OverlayFS
- Developer(s): Miklos Szeredi, open-source community
- Full name: Overlay File System

Features
- File system permissions: POSIX

Other
- Supported operating systems: Linux, FreeBSD and NetBSD^{[citation needed]}

= OverlayFS =

Linux filesystem

OverlayFS is a union mount filesystem implementation for Linux. It combines multiple different underlying mount points into one, resulting in a single directory structure that contains underlying files and sub-directories from all sources. Common applications overlay a read/write partition over a read-only partition, such as with LiveCDs and IoT devices with limited flash memory write cycles.

==History==

The need and specification of a kernel mode Linux union mount filesystem was identified in late 2009. The initial RFC patchset of OverlayFS was submitted by Miklos Szeredi in 2010. By 2011, OpenWrt had already adopted it for their use.

It was merged into the Linux kernel mainline in 2014, in kernel version 3.18. It was improved in version 4.0, bringing improvements necessary for e.g. the overlay2 storage driver in Docker.

While most Live CD linux distributions used Aufs as of November 2016, Slackware used overlayfs for its live CD.

==Implementation==
Here is an example of usage of OverlayFS, as part of profile-sync-daemon for web browser profiles.

 Filesystem 1024-blocks Used Available Capacity Mounted on
 overlaid 337284 274960 62324 82% /run/user/1000/psd/vulcansphere-chromium
 overlaid 337284 274960 62324 82% /run/user/1000/psd/vulcansphere-firefox-fwl7ugb8.default
 overlaid 337284 274960 62324 82% /run/user/1000/psd/vulcansphere-firefox-17y0wmxk.default-release

The main mechanics of OverlayFS relate to the merging of directory access when both filesystems present a directory for the same name. Otherwise, OverlayFS presents the object, if any, yielded by one or the other, with the "upper" filesystem taking precedence.

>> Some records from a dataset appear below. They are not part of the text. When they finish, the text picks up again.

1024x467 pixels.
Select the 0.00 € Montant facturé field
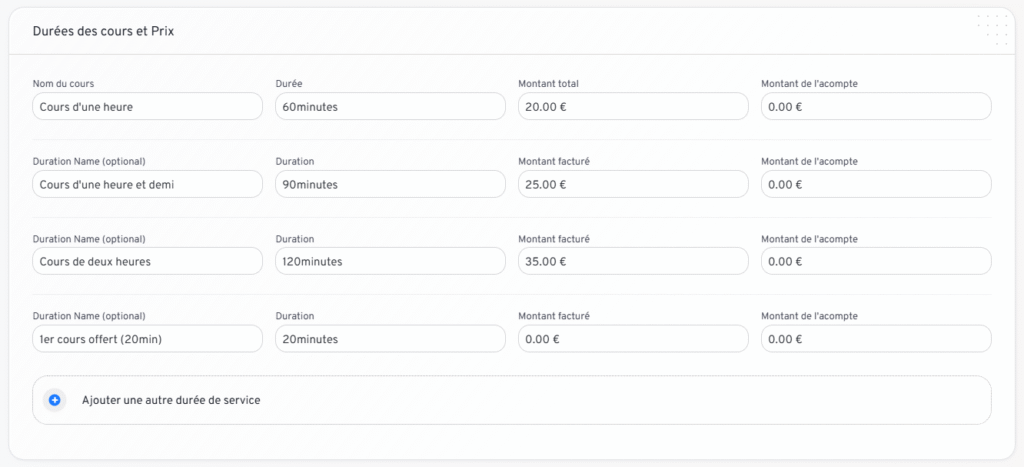click(633, 339)
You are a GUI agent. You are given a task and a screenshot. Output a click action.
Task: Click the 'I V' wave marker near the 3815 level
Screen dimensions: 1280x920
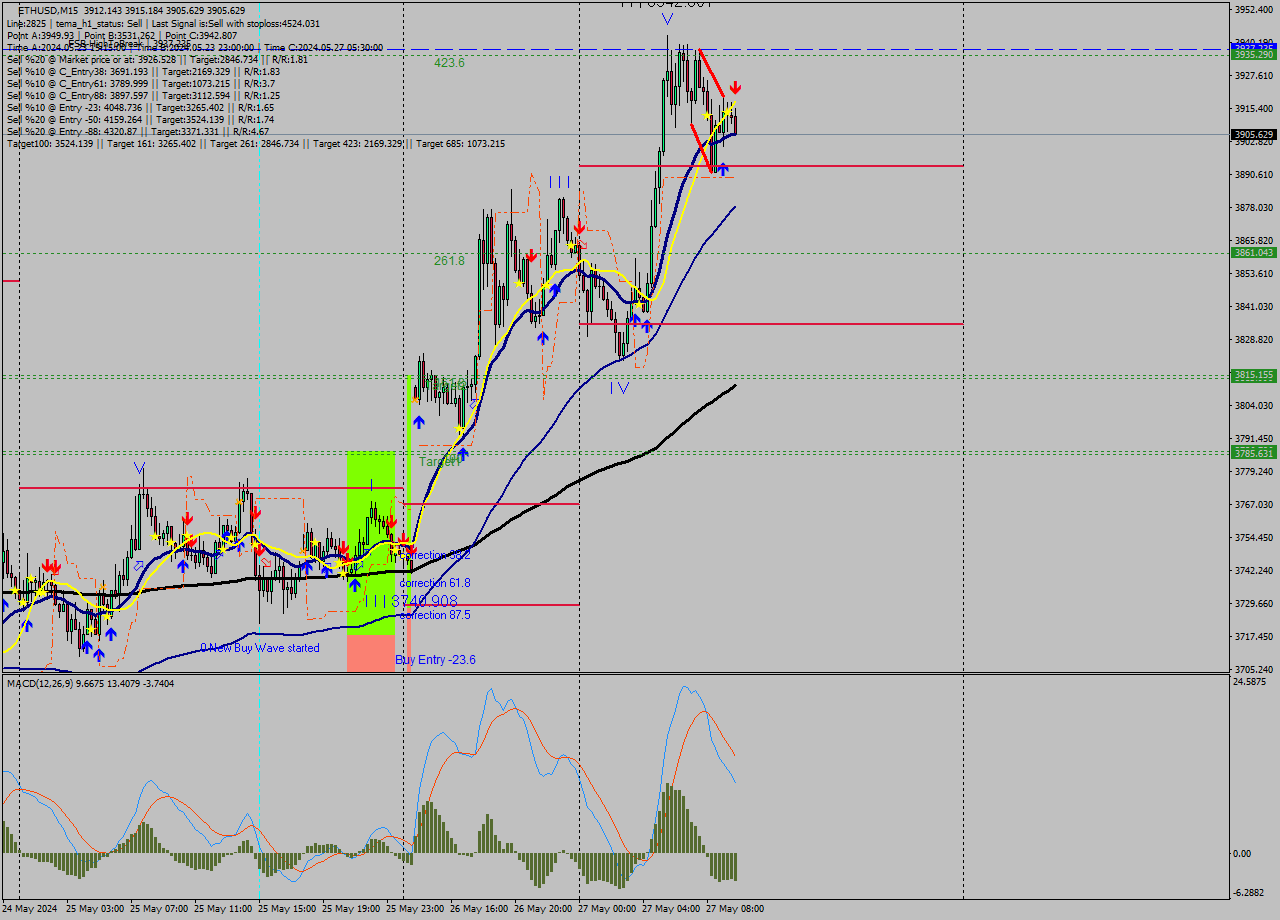tap(617, 389)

Unlike some other overlay filesystems, the directory subtrees being merged by OverlayFS do not necessarily have to be from distinct filesystems.

OverlayFS supports whiteouts and opaque directories in the upper filesystem to allow file and directory deletion.

OverlayFS does not support renaming files without performing a full copy-up of the file; however, renaming directories in an upper filesystem has limited support.

OverlayFS does not support merging changes from an upper filesystem to a lower filesystem.